When It Rains, It Pours
An accelerated pace of innovation combined with an increasingly fierce competitive landscape puts second and third tier players in an incredibly disadvantageous position. These businesses are already losing share to larger traditional competitors. At the same time, they will likely cede additional market share as new, more innovative, entrants encroach on their turf. While these stocks may screen cheap, we would suggest exercising caution. Shrinking revenues, an abruptly deteriorating economic moat, and high operating leverage are the ingredients for a perfect storm.
LOOKING BEYOND 2021
We do not believe we are in the early stages of a new bull market given the brevity of last year’s decline and rally. Healthy bottoming out processes that mark the end of one cycle and the beginning of another take time. A certain degree of cleansing is required to address the misallocation of capital that occurs during the eight and ninth inning of the prior bull market. As such, we feel it is more likely we are still in the same cycle as we were one year ago.
Assessing the strength of the economic recovery is difficult to gauge with unprecedented monetary easing and fiscal largess clouding underlying indicators. It is bad enough these measures distort asset prices but, even worse, they obfuscate important warnings signals. We wonder how robust this recovery really is if the Fed believes even thinking about thinking about raising rates will cause it all to unwind. If economic function requires continuous life support from ultra-low artificial interest rates and ever-increasing fiscal deficits, can it ever truly recover and stand on its own two feet?
Longer-term, the outlook depends on how the economy performs after the effects of the pandemic subside. The economy may benefit from temporary pent-up demand but, upon normalization, it will be saddled with a larger debt overhang, lower interest rates, and less creative destruction. All of which point to structurally lower real GDP growth, like Japan and Europe. We wrote about the lost decade for equities in our launch letter and our conviction in this thesis has increased since we first discussed it.
The upward trajectory of the stock market masks its inherent fragility and valuations remain expensive. A black swan-level event is no longer required for something catastrophic to happen. As such, we believe the way forward involves tighter risk management and using interim volatility to our advantage.
Each subsequent policy response to economic turbulence is exponentially greater than the one preceding it. The magnitude of monetary easing and fiscal stimulus during the next crisis will make current measures look like a warm-up, the same way we think about past policy responses compared to today. Central banks find themselves on an unsustainable treadmill, stuck in a debt trap, that we can no longer grow our way out of. Eventually, the only two options will be deflationary defaults or inflating it away.
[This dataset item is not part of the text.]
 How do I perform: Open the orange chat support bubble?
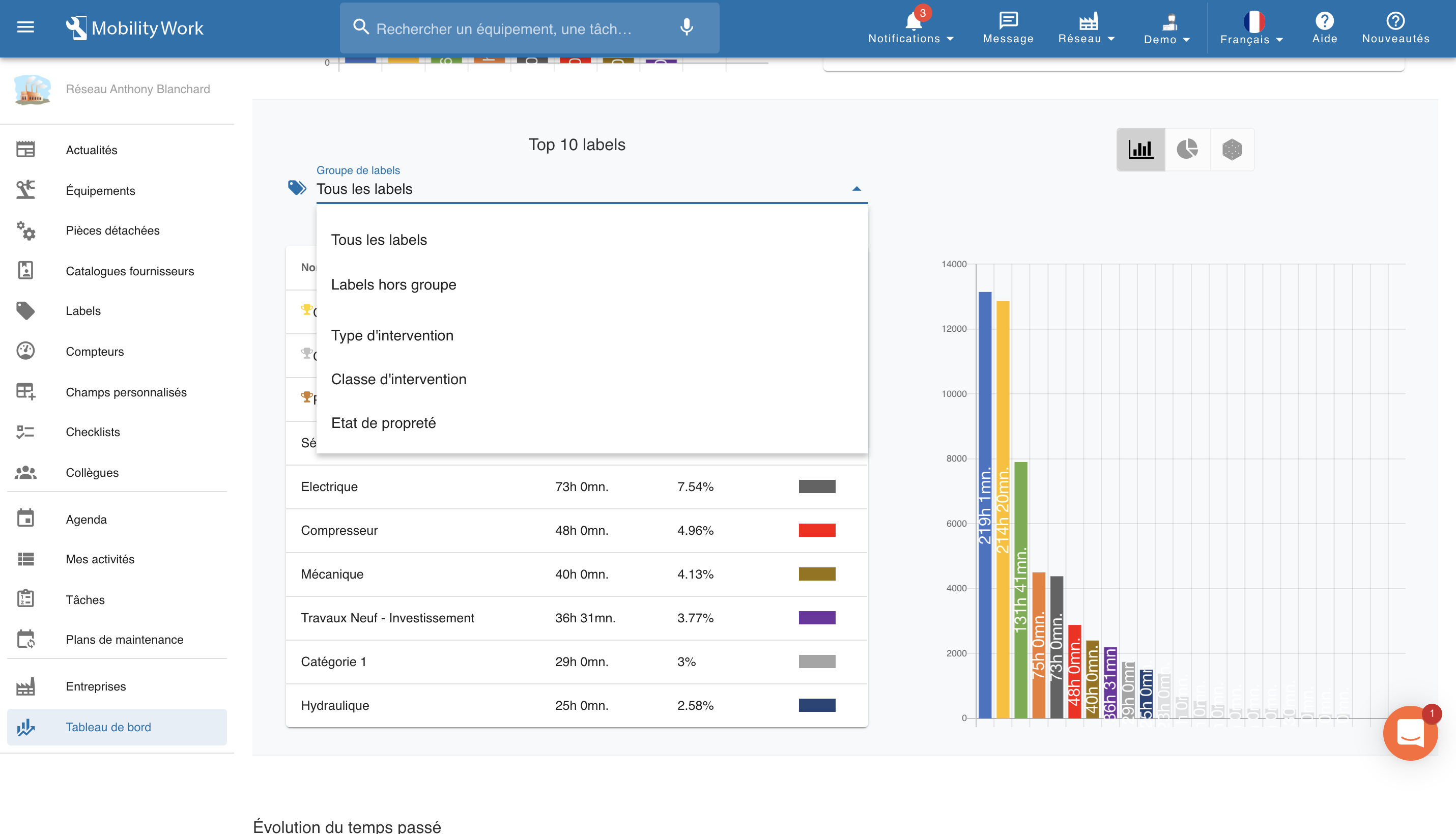[1409, 732]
Comparing the speculative fervor today to the dot-com era may seem overly pessimistic but it is worth noting active stock picking and value investing in general performed well for many years post-bust. Perhaps this is wishful thinking on our part, and we recognize valuations are not as cheap today as they were back then, but we see an opportunity for active managers to add value.
Further, in a world of zero percent real yields, there is simply nowhere else to be invested. We see no viable alternative to owning equities and other risk assets at this juncture. As such, we continue to deploy capital opportunistically into specific securities we feel will experience an idiosyncratic return profile, while being cognizant of potential looming market risks on the horizon.